P. Chidambaram, an opposition Congress party leader and the country’s former finance minister, said that the people of Tamil Nadu would not vote for the BJP as “it is imposing one language, one culture, one system and one kind of food.”

The BJP has long struggled to capture votes in the state, where two powerful regional parties -- the Dravida Munnetra Kazhagam and All India Anna Dravida Munnetra Kazhagam — dominate. The BJP drew a blank in 2019, and won one seat in 2014.

Voting is also taking place in the northeastern state of Manipur, where a near-civil war for a year has triggered ethnic violence. Mobs have rampaged through villages and torched houses, while more than 150 people have been killed.

The election comes after a decade of Modi's leadership, during which the BJP has consolidated power through a combination of Hindu-first politics and economic development.

Modi has ratcheted up Hindu nationalist rhetoric on the campaign trail, and has sought to present himself as a global leader. His ministers tout him as the steward of a surging India, while his supporters celebrate his campaign promise to make India a developed nation by 2047, when it marks 100 years of independence.

But while India’s economy is among the world’s fastest-growing, many of its people face growing economic distress. The opposition alliance is hoping to tap into this, seeking to galvanize voters on issues like high unemployment, inflation, corruption and low agricultural prices that have driven two years of farmers' protests.

The opposition, and critics, also warn that Modi has turned increasingly illiberal. They accuse Modi of using tax authorities and the police to harass the opposition, and fear that a third term could undermine India's democracy. His Hindu nationalist politics, they argue, has bred intolerance and threatens the country's secular roots.

“Modi has a very authoritarian mindset. He doesn't believe in democracy. He doesn't believe in Parliamentarianism,” said Christophe Jaffrelot, a political scientist who has written about Modi and the Hindu right.

Modi insists that India's commitment to democracy is unchanged. He told a Summit for Democracy meeting in New Delhi in March that '"India is not only fulfilling the aspirations of its 1.4 billion people, but is also providing hope to the world that democracy delivers and empowers.’’

The Indian leader, who enjoys vast popularity among India's 1.4 billion people, is targeting a two-thirds majority this time.

The BJP hopes for a landslide win powered by its popular welfare programs, which it says have improved access to clean toilets, health care and cooking gas, as well as providing free grain to the poor. Moves like the construction of a controversial temple to Ram on the site of a demolished mosque, and the scrapping of the disputed Muslim-majority region of Kashmir's former autonomy, may resonate with supporters who hail him as the champion of the Hindu majority.
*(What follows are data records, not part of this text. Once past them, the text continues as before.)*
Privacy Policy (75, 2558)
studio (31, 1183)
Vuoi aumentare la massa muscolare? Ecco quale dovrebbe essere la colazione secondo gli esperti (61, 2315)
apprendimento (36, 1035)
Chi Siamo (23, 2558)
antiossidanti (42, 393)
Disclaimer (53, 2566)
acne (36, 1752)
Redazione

“Any party that comes back for a third term, and with a brute majority, is a scary prospect for democracy,” said Arati Jerath, a political commentator.

Modi's two terms have seen civil liberties in India come under attack and it implementing what critics say are discriminatory policies. Peaceful protests have been crushed with force. A once free and diverse press is threatened, violence is on the rise against the Muslim minority, and government agencies have arrested opposition politicians in alleged corruption cases.

The BJP has denied its policies are discriminatory and says its work benefits all Indians.